Senescence is a complex biological process coordinately regulated by multiple genes at the molecular level. Deciphering its regulatory mechanisms holds significant potential for enhancing crop yield and stress resistance. However, research on senescence-related genes in watermelon has been limited due to its narrow genetic basis and lack of natural variation. In this study, we identified an early-senescence inbred line, WM103, which displays a pale green phenotype at the seedling stage that transitions to yellow at maturity. Genetic analysis indicated this mutant phenotype was control by a single recessive gene. Combined BSA-seq and linkage analysis in a large F2 population, we identified Cla97C10G186360 as the candidate gene, which encodes a BALANCE OF CHLOROPHYLL METABOLISM (ClBCM) protein. A 90 bp deletion at the junction between 6th exon and intron of ClBCM in WM103 led to a truncated protein.

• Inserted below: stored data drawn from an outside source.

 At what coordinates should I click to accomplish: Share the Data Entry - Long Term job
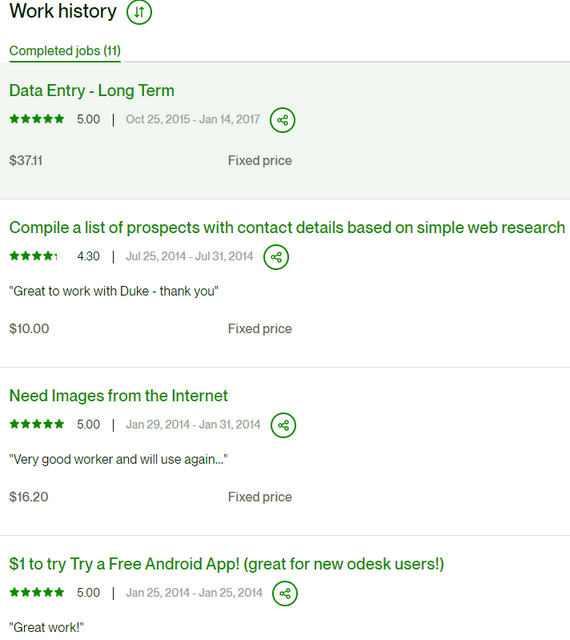coord(283,120)
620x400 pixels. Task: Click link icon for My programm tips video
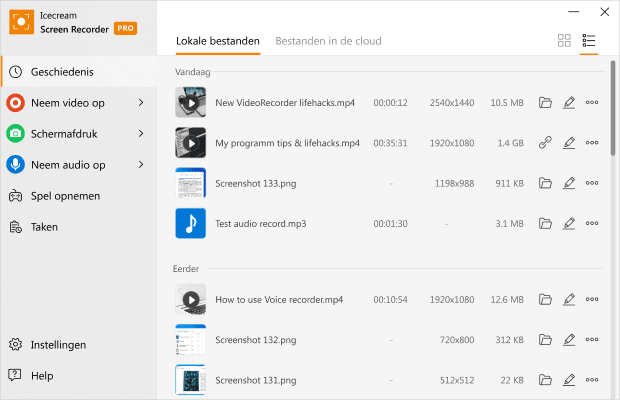pos(545,143)
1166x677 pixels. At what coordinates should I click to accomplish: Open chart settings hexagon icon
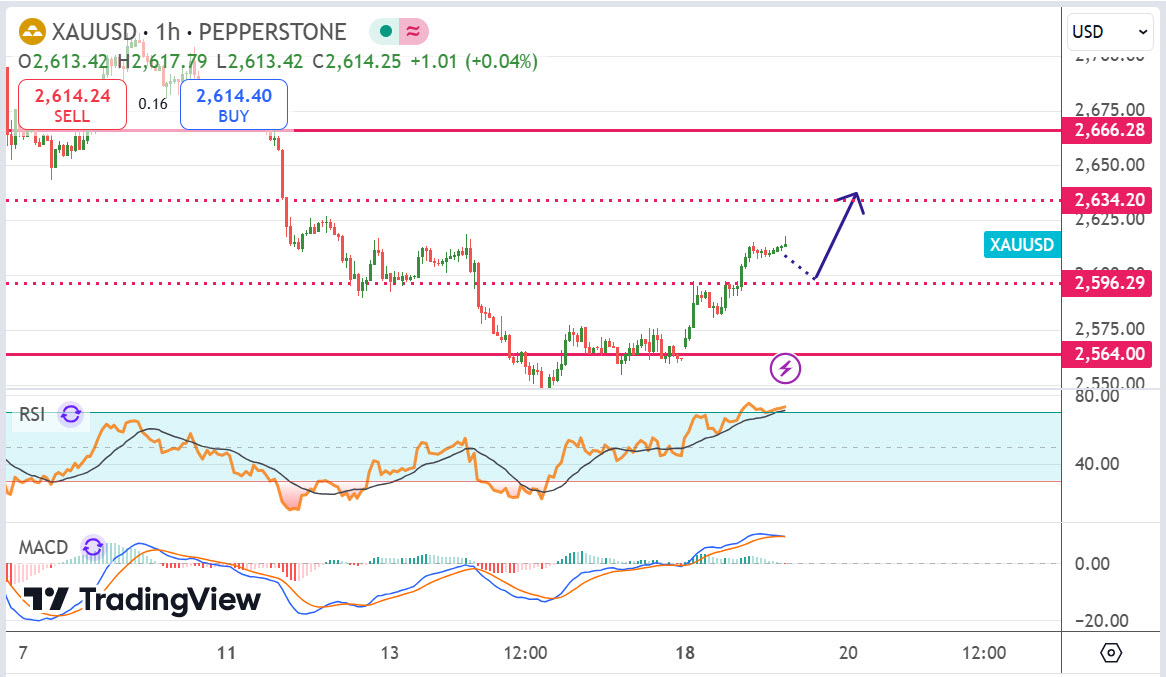1111,653
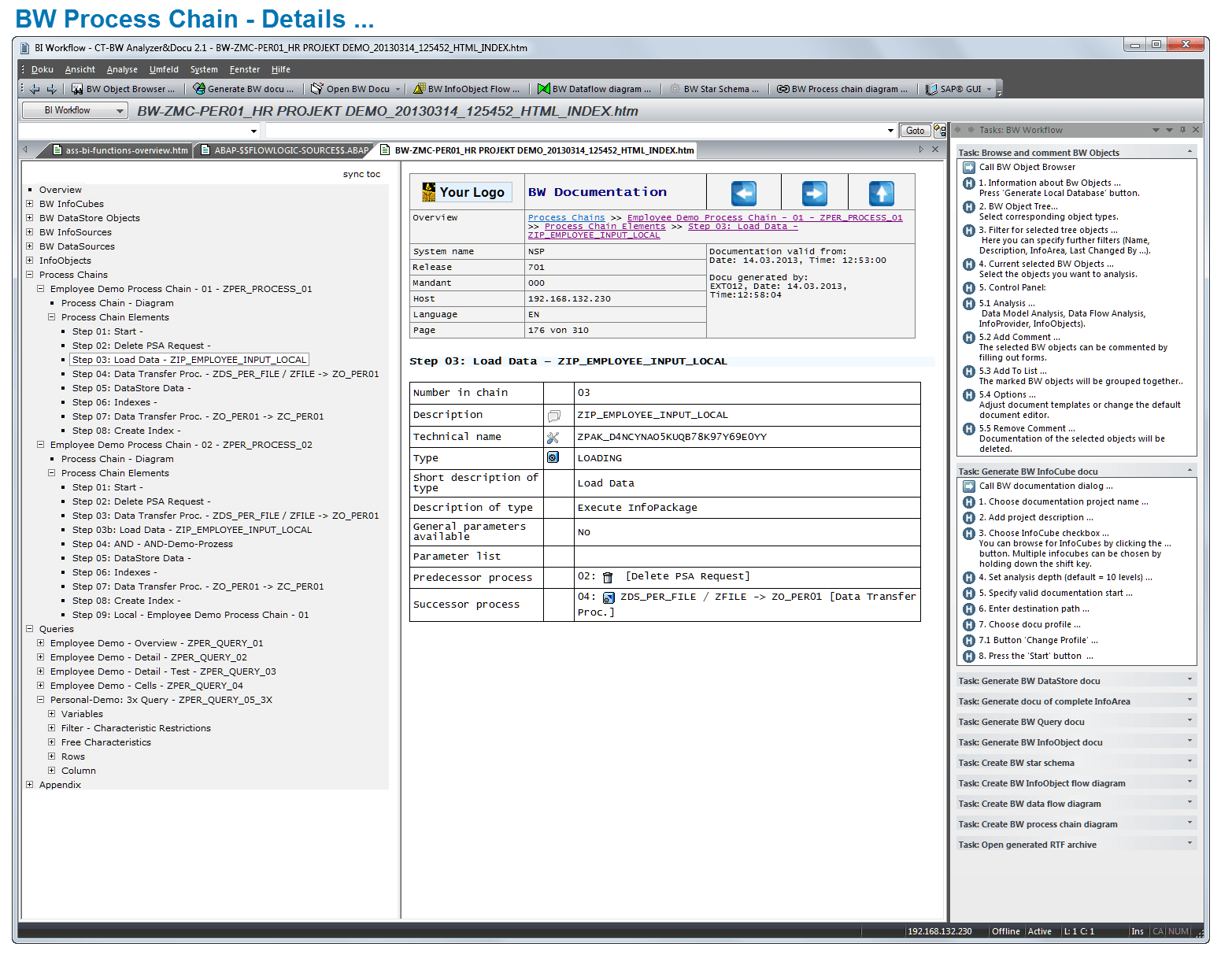Click the sync toc link
The image size is (1232, 958).
[362, 174]
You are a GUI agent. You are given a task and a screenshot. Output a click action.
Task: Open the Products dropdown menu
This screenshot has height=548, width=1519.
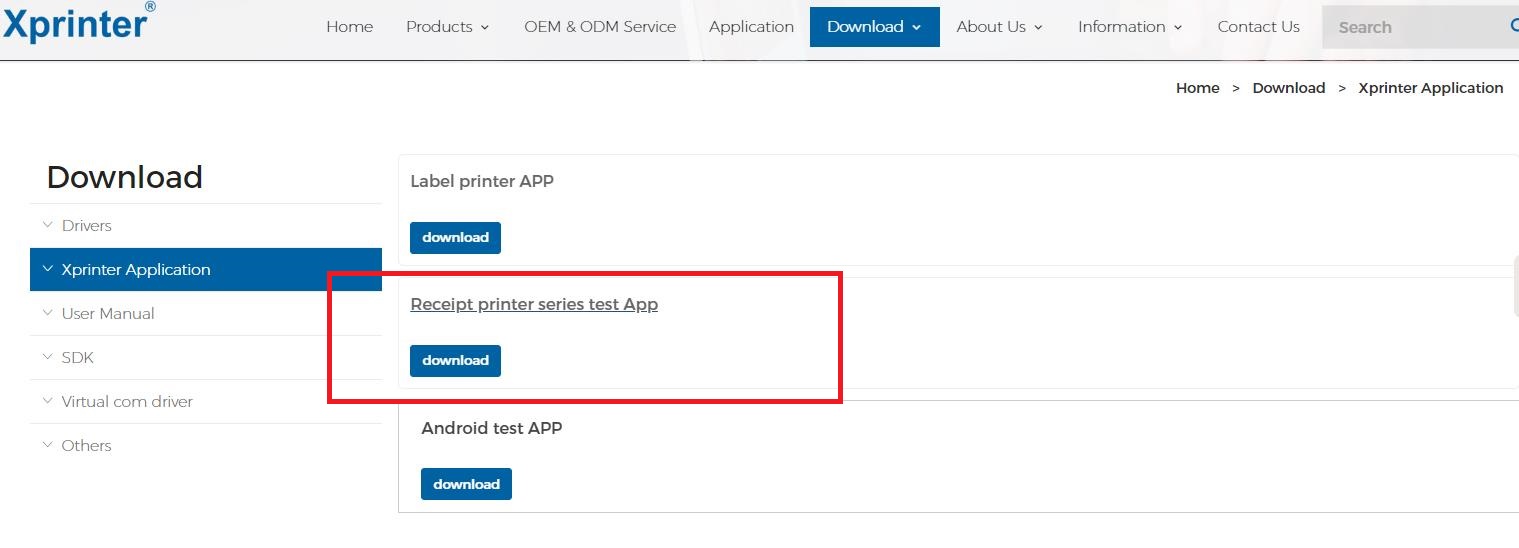(x=448, y=27)
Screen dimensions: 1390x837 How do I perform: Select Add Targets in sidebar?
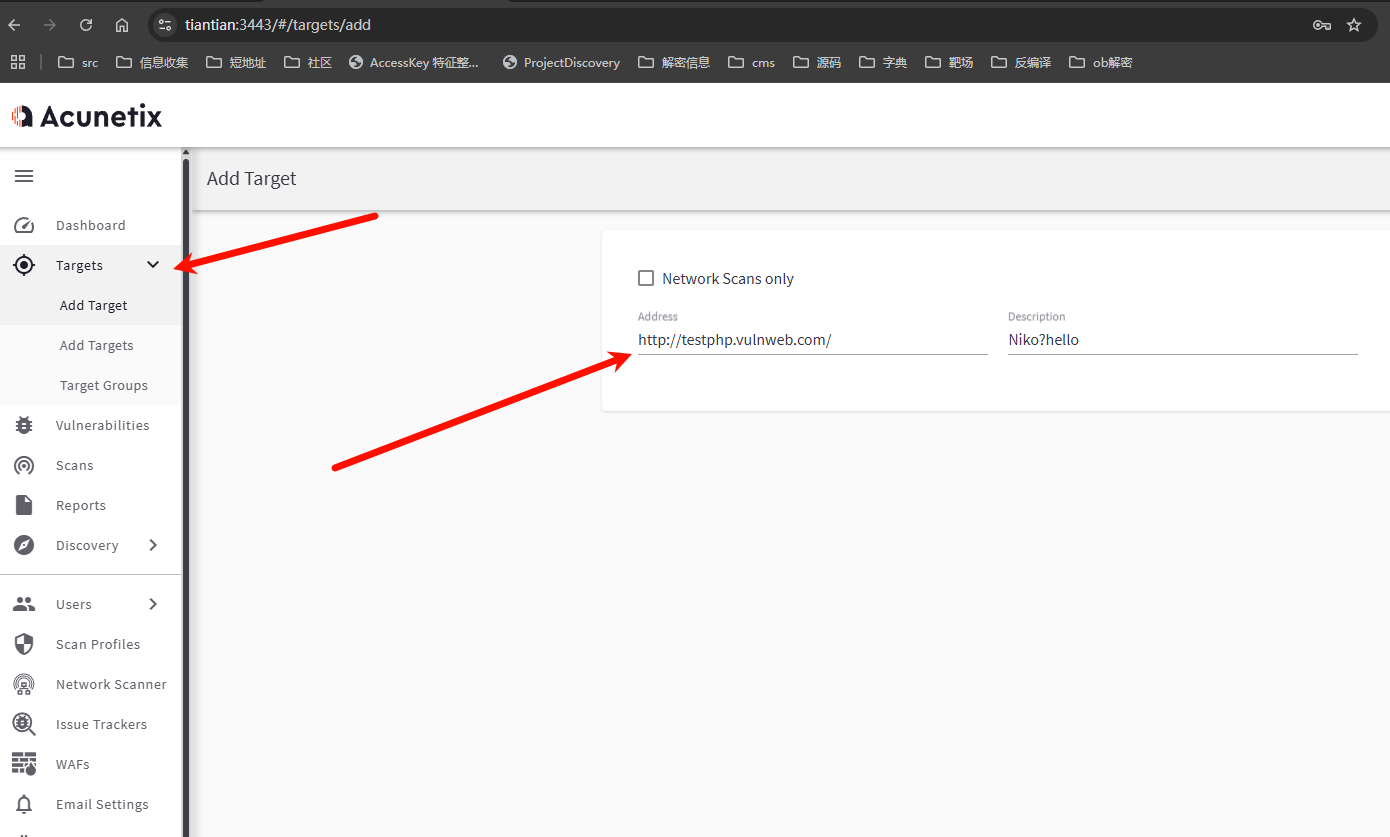[x=96, y=345]
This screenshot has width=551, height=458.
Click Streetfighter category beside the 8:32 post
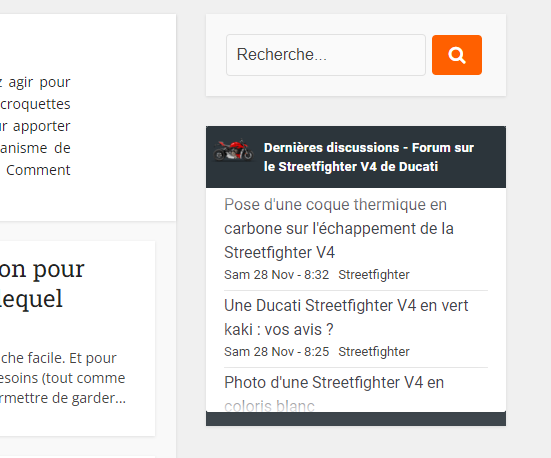(x=374, y=275)
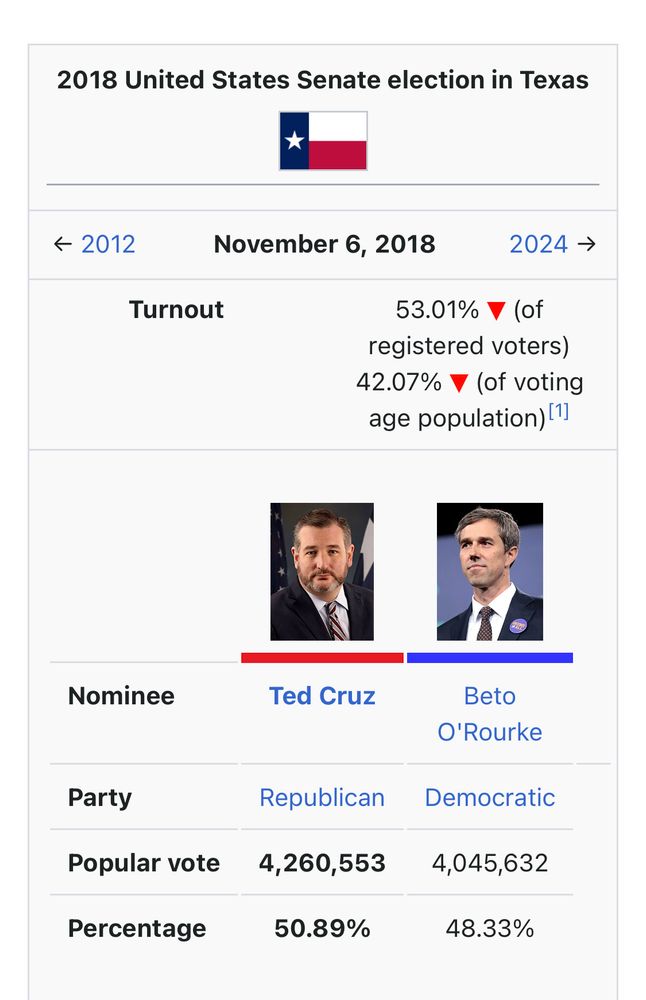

Further functional validation through virus-induced gene silencing (VIGS) and CRISPR/Cas9-mediated knockout confirmed that ClBCM downregulation accelerates senescence. In addition, molecular interaction assays revealed a direct physical interaction between ClBCM and ClSGR. Moreover, ClWRKY53 was found to regulate this network by binding to the ClBCM promoter and suppressing its transcription, thereby promoting chlorophyll degradation and senescence. These findings provide novel insights into the molecular regulation of senescence in watermelon and establish a theoretical framework for genetic improvement of fruit quality and stress tolerance in cucurbit crops.